Cette doctrine est d’ailleurs, au fond, d’une simplicité parfaite, et quelques lignes suffiront à la résumer. Mais on devra se rappeler, d’abord, la date de l’ouvrage et les circonstances où il fut conçu. Indignée du pamphlet de Burke contre la Révolution française, Mary Wollstonecraft y avait répondu en « revendiquant les droits de l’homme ; » d’où l’idée lui était venue de « revendiquer, » ensuite, « les droits de la femme. » Son livre n’est ainsi qu’un énorme pamphlet, écrit sous l’influence directe des faits contemporains.

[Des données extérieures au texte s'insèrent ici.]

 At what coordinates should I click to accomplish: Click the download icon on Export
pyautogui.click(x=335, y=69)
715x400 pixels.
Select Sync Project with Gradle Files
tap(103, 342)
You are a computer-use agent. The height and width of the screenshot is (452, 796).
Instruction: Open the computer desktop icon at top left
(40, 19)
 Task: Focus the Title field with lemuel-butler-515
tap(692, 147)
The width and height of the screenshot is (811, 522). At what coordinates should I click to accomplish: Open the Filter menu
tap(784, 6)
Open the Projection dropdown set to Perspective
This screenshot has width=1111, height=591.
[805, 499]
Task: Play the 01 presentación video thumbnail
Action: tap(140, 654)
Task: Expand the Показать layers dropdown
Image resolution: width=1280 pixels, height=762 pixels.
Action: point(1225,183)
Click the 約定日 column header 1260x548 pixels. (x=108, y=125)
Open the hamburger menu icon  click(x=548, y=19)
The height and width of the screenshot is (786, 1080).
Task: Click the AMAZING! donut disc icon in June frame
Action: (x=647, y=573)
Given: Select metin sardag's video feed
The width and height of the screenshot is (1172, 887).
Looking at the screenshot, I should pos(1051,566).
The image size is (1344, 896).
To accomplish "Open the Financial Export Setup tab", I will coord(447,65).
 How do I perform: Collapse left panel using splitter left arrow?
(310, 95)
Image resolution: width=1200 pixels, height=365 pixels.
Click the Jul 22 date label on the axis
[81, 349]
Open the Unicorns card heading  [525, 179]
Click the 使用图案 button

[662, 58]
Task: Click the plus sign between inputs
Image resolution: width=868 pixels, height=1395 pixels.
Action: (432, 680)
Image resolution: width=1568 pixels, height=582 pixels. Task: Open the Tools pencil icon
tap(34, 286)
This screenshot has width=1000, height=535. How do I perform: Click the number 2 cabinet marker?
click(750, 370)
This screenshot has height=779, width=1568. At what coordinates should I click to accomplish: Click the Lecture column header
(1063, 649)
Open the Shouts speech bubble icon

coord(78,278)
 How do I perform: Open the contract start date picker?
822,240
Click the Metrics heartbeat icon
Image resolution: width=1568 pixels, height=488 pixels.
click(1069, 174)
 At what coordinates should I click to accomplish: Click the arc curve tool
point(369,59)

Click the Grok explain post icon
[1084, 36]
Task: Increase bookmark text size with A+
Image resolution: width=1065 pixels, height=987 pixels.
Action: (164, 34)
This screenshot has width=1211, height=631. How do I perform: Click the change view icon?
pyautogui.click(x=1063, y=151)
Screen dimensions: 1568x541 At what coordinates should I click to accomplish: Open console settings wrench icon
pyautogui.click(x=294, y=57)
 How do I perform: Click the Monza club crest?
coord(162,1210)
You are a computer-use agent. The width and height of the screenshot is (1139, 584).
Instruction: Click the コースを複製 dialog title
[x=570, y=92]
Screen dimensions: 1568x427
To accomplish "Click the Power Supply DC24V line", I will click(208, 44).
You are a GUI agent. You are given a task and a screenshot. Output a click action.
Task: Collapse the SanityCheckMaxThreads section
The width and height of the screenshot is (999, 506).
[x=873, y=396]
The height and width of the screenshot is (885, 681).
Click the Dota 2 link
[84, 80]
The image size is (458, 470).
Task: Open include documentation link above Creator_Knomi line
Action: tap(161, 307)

Et, en effet, l’auteur, tout en s’adressant au public anglais, ne cache point que c’est de la France qu’elle attend la réalisation de son plan de réformes. « Pourquoi la France, la plus éclairée des nations, n’essaierait-elle pas de voir quels effets peut produire la raison pour ramener les femmes à leur véritable nature ? Pourquoi n’essaierait-elle pas, en les admettant à partager avec les hommes les avantages de l’éducation et du gouvernement, de voir si la sagesse et la liberté n’auraient point pour conséquence de les rendre meilleures ? L’expérience, du moins, ne saurait avoir pour les femmes de mauvais effet : car rien de ce que l’homme pourra tenter contre elles ne parviendra à les rendre plus nulles qu’à présent. » C’est donc sur la Révolution française que compte Mary Wollstonecraft pour proclamer l’émancipation intellectuelle et sociale de la femme : elle lui propose de compléter par-là son œuvre, ce « retour à la nature » que Rousseau lui a appris à considérer comme le devoir le plus sacré de l’humanité ; elle-même, d’ailleurs, n’a point d’autre objet, en écrivant son livre, que de compléter l’Émile et le Contrat social.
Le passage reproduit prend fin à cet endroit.